# Week 01: Byte-Pair Encoding and Minimum Edit Distance


**1. What is tokenization in the context of natural language processing?**

It's the process of splitting a corpus of text into tokens. A token can be any different
basic unit for understanding a language such as words, only chars, or stems.

**2. Explain Byte Pair Encoding with an example.**
```
Vocabulary: _, d, e, i, l, n, o, r, s, t, w


Words
5 l o w _
2 l o w e s t _
6 n e w e r _
3 w i d e r _
2 n e w _
```

**Preprocessing Step**: 
- Segment the words in different chars and add the additional underscore char.
- Count the words frequency 
- Add the unique chars to a vocabulary. 

1. Look for every pair of characters in each word, count, and get the total frequency (consider the word frequency).
2. Get the pair with the highest frequency (charL, charR)
2. The pair with highest frequency is added to the vocabulary as a single char (NOTE: there can be some ties)
3. Replace each occurance of (charL, charR) in the words, in other words, grouped together as a single char.

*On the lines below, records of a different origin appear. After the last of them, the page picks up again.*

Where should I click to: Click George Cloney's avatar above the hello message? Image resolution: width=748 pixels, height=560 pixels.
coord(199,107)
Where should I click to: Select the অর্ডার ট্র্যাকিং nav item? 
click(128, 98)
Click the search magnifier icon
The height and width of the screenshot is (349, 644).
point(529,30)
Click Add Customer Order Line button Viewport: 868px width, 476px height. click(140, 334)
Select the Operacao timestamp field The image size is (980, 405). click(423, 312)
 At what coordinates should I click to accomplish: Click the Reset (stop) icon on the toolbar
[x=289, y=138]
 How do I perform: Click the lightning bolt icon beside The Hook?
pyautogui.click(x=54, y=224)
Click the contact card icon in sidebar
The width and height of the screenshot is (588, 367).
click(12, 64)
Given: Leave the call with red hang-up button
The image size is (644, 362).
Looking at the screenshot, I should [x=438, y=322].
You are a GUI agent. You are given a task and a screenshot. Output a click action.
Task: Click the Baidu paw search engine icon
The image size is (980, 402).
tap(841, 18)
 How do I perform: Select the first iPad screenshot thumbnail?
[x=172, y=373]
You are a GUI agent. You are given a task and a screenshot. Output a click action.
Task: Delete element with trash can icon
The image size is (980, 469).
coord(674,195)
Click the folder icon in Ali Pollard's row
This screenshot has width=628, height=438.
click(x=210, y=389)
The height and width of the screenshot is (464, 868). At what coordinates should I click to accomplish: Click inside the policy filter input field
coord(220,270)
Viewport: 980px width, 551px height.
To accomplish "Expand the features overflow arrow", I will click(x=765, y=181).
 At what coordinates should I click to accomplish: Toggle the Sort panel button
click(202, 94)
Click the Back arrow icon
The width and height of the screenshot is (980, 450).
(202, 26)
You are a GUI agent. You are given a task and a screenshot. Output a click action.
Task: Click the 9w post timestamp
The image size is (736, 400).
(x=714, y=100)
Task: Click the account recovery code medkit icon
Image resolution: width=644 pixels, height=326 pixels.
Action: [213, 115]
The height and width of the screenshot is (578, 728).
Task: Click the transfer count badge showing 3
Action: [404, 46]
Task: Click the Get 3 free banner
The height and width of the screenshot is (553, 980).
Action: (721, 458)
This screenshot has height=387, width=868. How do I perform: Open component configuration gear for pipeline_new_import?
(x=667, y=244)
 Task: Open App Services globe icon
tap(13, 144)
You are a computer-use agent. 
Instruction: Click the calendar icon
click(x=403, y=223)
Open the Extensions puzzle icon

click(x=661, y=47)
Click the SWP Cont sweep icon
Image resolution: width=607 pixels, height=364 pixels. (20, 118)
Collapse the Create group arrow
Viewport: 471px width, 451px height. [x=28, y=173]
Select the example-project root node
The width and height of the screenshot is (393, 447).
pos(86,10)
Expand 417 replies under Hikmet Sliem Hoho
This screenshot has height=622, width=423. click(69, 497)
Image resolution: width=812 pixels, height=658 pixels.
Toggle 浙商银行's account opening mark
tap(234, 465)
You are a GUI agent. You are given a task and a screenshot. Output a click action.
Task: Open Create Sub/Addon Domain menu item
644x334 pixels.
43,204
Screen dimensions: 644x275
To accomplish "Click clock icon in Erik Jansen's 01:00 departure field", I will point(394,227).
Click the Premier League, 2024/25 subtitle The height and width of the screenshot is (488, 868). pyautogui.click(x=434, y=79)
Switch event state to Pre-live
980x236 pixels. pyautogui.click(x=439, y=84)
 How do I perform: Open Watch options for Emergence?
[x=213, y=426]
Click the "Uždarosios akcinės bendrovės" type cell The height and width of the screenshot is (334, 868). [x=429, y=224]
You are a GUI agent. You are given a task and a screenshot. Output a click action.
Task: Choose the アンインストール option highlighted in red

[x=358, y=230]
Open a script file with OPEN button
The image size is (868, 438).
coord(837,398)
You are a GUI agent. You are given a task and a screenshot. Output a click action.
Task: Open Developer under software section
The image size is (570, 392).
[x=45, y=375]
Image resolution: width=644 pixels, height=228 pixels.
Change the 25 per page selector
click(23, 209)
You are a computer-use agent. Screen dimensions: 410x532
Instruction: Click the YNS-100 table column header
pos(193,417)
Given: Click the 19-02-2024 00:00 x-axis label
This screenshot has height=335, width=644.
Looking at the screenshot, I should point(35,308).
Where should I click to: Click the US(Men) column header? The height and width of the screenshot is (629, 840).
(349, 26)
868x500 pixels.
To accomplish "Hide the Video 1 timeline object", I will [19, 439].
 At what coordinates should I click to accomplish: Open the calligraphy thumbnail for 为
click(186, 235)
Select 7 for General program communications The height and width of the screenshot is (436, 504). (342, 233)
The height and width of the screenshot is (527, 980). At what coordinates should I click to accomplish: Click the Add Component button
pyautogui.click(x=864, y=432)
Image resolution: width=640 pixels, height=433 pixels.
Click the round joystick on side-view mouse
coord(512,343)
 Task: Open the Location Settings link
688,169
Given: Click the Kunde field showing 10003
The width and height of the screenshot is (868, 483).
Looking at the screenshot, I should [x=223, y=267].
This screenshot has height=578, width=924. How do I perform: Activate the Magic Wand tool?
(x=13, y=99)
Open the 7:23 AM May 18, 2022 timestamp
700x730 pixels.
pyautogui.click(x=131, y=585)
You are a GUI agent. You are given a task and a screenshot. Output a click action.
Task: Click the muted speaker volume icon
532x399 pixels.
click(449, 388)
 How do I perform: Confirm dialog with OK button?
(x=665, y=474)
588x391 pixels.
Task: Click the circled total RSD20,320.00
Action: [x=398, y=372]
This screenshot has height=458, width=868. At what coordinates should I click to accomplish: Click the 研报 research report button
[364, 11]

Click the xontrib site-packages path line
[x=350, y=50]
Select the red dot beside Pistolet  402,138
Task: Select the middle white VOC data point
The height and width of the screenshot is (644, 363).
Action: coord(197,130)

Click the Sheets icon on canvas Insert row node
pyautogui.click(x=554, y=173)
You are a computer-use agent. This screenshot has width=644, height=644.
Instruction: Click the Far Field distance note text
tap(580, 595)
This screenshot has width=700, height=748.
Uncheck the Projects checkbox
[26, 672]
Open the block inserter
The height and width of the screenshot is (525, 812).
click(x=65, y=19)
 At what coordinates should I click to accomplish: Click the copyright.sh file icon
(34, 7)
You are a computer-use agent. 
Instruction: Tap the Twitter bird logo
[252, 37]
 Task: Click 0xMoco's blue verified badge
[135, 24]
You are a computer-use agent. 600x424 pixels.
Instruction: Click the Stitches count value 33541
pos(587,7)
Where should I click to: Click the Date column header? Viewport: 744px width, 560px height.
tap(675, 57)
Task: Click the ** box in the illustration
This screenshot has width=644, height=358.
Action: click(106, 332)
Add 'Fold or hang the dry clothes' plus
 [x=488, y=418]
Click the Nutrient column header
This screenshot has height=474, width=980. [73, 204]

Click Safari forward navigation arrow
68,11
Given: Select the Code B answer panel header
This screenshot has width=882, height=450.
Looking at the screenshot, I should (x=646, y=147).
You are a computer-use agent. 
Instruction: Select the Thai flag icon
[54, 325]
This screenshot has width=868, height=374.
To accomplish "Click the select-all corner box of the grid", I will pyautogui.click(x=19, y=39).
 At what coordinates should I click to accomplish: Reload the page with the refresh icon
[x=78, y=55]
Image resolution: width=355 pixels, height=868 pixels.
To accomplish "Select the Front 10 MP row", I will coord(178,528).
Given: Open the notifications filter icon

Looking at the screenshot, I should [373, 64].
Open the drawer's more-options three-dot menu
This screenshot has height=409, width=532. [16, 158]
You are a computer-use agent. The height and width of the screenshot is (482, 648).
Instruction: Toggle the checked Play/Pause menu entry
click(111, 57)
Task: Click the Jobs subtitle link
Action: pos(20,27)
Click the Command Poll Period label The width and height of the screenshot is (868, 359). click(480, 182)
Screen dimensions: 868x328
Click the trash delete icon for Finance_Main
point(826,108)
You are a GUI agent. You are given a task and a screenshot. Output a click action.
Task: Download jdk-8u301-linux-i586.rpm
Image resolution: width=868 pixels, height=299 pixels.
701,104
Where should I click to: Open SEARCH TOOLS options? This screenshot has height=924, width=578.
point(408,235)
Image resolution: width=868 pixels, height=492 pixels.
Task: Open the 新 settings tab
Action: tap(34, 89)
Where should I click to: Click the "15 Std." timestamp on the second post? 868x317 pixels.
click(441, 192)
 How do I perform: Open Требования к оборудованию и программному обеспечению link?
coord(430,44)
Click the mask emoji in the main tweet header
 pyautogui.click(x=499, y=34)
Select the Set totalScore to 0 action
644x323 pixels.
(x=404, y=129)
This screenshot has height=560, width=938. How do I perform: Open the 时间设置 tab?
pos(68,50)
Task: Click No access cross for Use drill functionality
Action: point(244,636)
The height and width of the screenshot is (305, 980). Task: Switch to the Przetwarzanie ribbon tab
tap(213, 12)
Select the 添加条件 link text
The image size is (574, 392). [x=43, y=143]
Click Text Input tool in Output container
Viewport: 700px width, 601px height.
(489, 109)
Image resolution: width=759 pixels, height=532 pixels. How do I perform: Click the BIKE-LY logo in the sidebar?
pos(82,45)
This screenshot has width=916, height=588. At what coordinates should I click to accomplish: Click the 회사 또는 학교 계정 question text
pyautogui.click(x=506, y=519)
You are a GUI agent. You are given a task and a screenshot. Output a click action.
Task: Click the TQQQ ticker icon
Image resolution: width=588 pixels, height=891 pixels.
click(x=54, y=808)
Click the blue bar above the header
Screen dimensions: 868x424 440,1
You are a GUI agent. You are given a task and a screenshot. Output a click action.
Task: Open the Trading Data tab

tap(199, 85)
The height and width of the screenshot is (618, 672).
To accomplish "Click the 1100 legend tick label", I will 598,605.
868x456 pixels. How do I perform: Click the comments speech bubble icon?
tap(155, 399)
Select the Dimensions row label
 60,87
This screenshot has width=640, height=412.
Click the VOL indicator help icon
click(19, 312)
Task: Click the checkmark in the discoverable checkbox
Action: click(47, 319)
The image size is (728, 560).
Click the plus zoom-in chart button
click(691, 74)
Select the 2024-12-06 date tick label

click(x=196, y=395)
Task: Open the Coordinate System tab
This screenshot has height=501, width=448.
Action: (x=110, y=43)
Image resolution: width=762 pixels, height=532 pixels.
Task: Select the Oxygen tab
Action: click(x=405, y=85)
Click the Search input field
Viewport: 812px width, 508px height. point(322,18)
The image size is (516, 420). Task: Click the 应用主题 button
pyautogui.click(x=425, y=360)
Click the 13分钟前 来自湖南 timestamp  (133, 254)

**3. Create a basic Byte Pair Encoding algorithm in Python that will work with a test corpus.**

In [20]:
import re
from collections import Counter

In [21]:
corpus = '''
low low low low low 
lowest lowest
newer newer newer newer newer newer
wider wider wider
new new
'''

In [22]:
def preprocess_corpus(corpus):
# Split in words -> count -> split chars -> add underscore
    corpus = re.findall(r'[A-Za-z]+', corpus)
    corpus = Counter(corpus)
    words = [ list(word) + ["_"] for word, freq in corpus.items() ]
    frequencies = [ freq for word, freq in corpus.items() ]
    
    print("Preprocessing: ")
    print(words)
    print(frequencies, "\n")

    return words, frequencies

words, frequencies = preprocess_corpus(corpus)

Preprocessing: 
[['l', 'o', 'w', '_'], ['l', 'o', 'w', 'e', 's', 't', '_'], ['n', 'e', 'w', 'e', 'r', '_'], ['w', 'i', 'd', 'e', 'r', '_'], ['n', 'e', 'w', '_']]
[5, 2, 6, 3, 2] 



In [23]:
def get_most_frequent(words, frequencies, print_process = False):
    
    hashmap = {}

    for word_idx, word in enumerate(words):
        for i in range(len(word)-1):
            charL, charR = word[i], word[i+1]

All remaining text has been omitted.